Activity » All of the data below should be written out exactly.

BEGIN Listed entries

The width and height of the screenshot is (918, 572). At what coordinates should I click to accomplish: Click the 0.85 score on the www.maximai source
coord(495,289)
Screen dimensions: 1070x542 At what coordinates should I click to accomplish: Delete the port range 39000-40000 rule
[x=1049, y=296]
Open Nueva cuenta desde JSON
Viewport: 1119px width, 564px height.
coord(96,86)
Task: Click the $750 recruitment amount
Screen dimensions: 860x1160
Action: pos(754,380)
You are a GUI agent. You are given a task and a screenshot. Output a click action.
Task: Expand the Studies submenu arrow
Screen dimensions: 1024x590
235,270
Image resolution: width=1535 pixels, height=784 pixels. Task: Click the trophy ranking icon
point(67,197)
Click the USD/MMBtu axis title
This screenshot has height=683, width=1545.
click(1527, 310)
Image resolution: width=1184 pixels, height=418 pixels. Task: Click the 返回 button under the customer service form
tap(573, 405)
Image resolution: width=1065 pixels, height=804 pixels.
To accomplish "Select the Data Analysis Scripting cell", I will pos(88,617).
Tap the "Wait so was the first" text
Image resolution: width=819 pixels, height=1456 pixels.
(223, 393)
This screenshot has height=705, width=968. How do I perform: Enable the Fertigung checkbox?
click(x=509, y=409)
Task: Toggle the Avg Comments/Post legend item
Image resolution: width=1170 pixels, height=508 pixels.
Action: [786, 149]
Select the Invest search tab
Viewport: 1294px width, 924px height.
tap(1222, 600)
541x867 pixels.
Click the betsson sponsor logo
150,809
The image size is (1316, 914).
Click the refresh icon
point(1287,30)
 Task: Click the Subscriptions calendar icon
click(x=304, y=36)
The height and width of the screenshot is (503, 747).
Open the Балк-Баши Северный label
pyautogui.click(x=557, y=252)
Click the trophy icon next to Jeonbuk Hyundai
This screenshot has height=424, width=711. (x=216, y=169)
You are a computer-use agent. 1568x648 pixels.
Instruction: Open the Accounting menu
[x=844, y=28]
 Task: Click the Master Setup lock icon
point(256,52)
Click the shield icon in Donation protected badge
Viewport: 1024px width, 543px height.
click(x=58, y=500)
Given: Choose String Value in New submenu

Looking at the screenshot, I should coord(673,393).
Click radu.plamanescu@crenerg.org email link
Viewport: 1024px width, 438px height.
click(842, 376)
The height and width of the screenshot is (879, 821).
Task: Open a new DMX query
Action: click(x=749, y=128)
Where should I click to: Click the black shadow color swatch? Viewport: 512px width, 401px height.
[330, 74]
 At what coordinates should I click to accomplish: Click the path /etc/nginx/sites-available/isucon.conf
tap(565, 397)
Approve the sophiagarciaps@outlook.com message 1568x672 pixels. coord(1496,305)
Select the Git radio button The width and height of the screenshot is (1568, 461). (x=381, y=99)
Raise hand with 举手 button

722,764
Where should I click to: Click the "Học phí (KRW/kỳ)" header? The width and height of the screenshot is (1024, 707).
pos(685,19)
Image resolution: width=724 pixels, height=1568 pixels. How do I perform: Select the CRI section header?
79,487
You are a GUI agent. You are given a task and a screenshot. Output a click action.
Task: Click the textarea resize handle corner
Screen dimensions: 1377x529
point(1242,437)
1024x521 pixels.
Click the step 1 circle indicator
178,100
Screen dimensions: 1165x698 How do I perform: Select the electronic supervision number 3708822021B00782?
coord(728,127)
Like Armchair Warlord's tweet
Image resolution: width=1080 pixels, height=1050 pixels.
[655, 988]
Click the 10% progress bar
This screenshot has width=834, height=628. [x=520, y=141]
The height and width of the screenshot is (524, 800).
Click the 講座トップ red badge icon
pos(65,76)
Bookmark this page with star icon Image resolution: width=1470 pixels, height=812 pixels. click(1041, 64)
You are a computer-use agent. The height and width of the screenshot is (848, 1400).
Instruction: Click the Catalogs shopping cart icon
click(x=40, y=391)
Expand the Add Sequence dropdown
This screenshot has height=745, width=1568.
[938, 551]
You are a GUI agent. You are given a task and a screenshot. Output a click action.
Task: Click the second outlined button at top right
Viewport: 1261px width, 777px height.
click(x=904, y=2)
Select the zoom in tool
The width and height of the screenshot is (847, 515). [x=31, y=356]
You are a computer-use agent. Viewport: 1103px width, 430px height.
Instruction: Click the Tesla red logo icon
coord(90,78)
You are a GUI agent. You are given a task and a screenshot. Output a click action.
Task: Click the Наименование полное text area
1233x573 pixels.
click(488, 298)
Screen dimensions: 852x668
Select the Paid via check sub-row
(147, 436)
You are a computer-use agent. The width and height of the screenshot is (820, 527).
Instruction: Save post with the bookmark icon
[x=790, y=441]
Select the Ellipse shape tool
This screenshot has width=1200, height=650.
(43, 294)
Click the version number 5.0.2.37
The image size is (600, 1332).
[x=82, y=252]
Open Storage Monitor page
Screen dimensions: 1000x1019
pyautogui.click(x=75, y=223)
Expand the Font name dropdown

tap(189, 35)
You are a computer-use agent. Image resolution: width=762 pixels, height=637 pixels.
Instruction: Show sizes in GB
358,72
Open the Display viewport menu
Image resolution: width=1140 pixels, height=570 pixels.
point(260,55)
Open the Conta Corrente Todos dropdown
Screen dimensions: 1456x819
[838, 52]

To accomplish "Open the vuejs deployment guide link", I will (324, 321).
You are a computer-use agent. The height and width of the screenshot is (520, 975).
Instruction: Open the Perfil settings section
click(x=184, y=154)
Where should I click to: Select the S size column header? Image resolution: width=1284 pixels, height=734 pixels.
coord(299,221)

END Listed entries

Final answer »
The width and height of the screenshot is (918, 572). At what coordinates should I click to accomplish: Click the 0.85 score on the www.maximai source
coord(495,289)
Screen dimensions: 1070x542 At what coordinates should I click to accomplish: Delete the port range 39000-40000 rule
[x=1049, y=296]
Open Nueva cuenta desde JSON
Viewport: 1119px width, 564px height.
coord(96,86)
Task: Click the $750 recruitment amount
Screen dimensions: 860x1160
Action: pos(754,380)
You are a GUI agent. You are given a task and a screenshot. Output a click action.
Task: Expand the Studies submenu arrow
Screen dimensions: 1024x590
235,270
Image resolution: width=1535 pixels, height=784 pixels. Task: Click the trophy ranking icon
point(67,197)
Click the USD/MMBtu axis title
This screenshot has height=683, width=1545.
click(1527, 310)
Image resolution: width=1184 pixels, height=418 pixels. Task: Click the 返回 button under the customer service form
tap(573, 405)
Image resolution: width=1065 pixels, height=804 pixels.
To accomplish "Select the Data Analysis Scripting cell", I will pos(88,617).
Tap the "Wait so was the first" text
Image resolution: width=819 pixels, height=1456 pixels.
(223, 393)
This screenshot has height=705, width=968. How do I perform: Enable the Fertigung checkbox?
click(x=509, y=409)
Task: Toggle the Avg Comments/Post legend item
Image resolution: width=1170 pixels, height=508 pixels.
Action: [786, 149]
Select the Invest search tab
Viewport: 1294px width, 924px height.
tap(1222, 600)
541x867 pixels.
Click the betsson sponsor logo
150,809
The image size is (1316, 914).
Click the refresh icon
point(1287,30)
 Task: Click the Subscriptions calendar icon
click(x=304, y=36)
The height and width of the screenshot is (503, 747).
Open the Балк-Баши Северный label
pyautogui.click(x=557, y=252)
Click the trophy icon next to Jeonbuk Hyundai
This screenshot has height=424, width=711. (x=216, y=169)
You are a computer-use agent. 1568x648 pixels.
Instruction: Open the Accounting menu
[x=844, y=28]
 Task: Click the Master Setup lock icon
point(256,52)
Click the shield icon in Donation protected badge
Viewport: 1024px width, 543px height.
click(x=58, y=500)
Given: Choose String Value in New submenu

Looking at the screenshot, I should coord(673,393).
Click radu.plamanescu@crenerg.org email link
Viewport: 1024px width, 438px height.
click(842, 376)
The height and width of the screenshot is (879, 821).
Task: Open a new DMX query
Action: click(x=749, y=128)
Where should I click to: Click the black shadow color swatch? Viewport: 512px width, 401px height.
[330, 74]
 At what coordinates should I click to accomplish: Click the path /etc/nginx/sites-available/isucon.conf
tap(565, 397)
Approve the sophiagarciaps@outlook.com message 1568x672 pixels. coord(1496,305)
Select the Git radio button The width and height of the screenshot is (1568, 461). (x=381, y=99)
Raise hand with 举手 button

722,764
Where should I click to: Click the "Học phí (KRW/kỳ)" header? The width and height of the screenshot is (1024, 707).
pos(685,19)
Image resolution: width=724 pixels, height=1568 pixels. How do I perform: Select the CRI section header?
79,487
You are a GUI agent. You are given a task and a screenshot. Output a click action.
Task: Click the textarea resize handle corner
Screen dimensions: 1377x529
point(1242,437)
1024x521 pixels.
Click the step 1 circle indicator
178,100
Screen dimensions: 1165x698 How do I perform: Select the electronic supervision number 3708822021B00782?
coord(728,127)
Like Armchair Warlord's tweet
Image resolution: width=1080 pixels, height=1050 pixels.
[655, 988]
Click the 10% progress bar
This screenshot has width=834, height=628. [x=520, y=141]
The height and width of the screenshot is (524, 800).
Click the 講座トップ red badge icon
pos(65,76)
Bookmark this page with star icon Image resolution: width=1470 pixels, height=812 pixels. click(1041, 64)
You are a computer-use agent. The height and width of the screenshot is (848, 1400).
Instruction: Click the Catalogs shopping cart icon
click(x=40, y=391)
Expand the Add Sequence dropdown
This screenshot has height=745, width=1568.
[938, 551]
You are a GUI agent. You are given a task and a screenshot. Output a click action.
Task: Click the second outlined button at top right
Viewport: 1261px width, 777px height.
click(x=904, y=2)
Select the zoom in tool
The width and height of the screenshot is (847, 515). [x=31, y=356]
You are a computer-use agent. Viewport: 1103px width, 430px height.
Instruction: Click the Tesla red logo icon
coord(90,78)
You are a GUI agent. You are given a task and a screenshot. Output a click action.
Task: Click the Наименование полное text area
1233x573 pixels.
click(488, 298)
Screen dimensions: 852x668
Select the Paid via check sub-row
(147, 436)
You are a computer-use agent. The width and height of the screenshot is (820, 527).
Instruction: Save post with the bookmark icon
[x=790, y=441]
Select the Ellipse shape tool
This screenshot has width=1200, height=650.
(43, 294)
Click the version number 5.0.2.37
The image size is (600, 1332).
[x=82, y=252]
Open Storage Monitor page
Screen dimensions: 1000x1019
pyautogui.click(x=75, y=223)
Expand the Font name dropdown

tap(189, 35)
You are a computer-use agent. Image resolution: width=762 pixels, height=637 pixels.
Instruction: Show sizes in GB
358,72
Open the Display viewport menu
Image resolution: width=1140 pixels, height=570 pixels.
point(260,55)
Open the Conta Corrente Todos dropdown
Screen dimensions: 1456x819
[838, 52]

To accomplish "Open the vuejs deployment guide link", I will (324, 321).
You are a computer-use agent. The height and width of the screenshot is (520, 975).
Instruction: Open the Perfil settings section
click(x=184, y=154)
Where should I click to: Select the S size column header? Image resolution: width=1284 pixels, height=734 pixels.
coord(299,221)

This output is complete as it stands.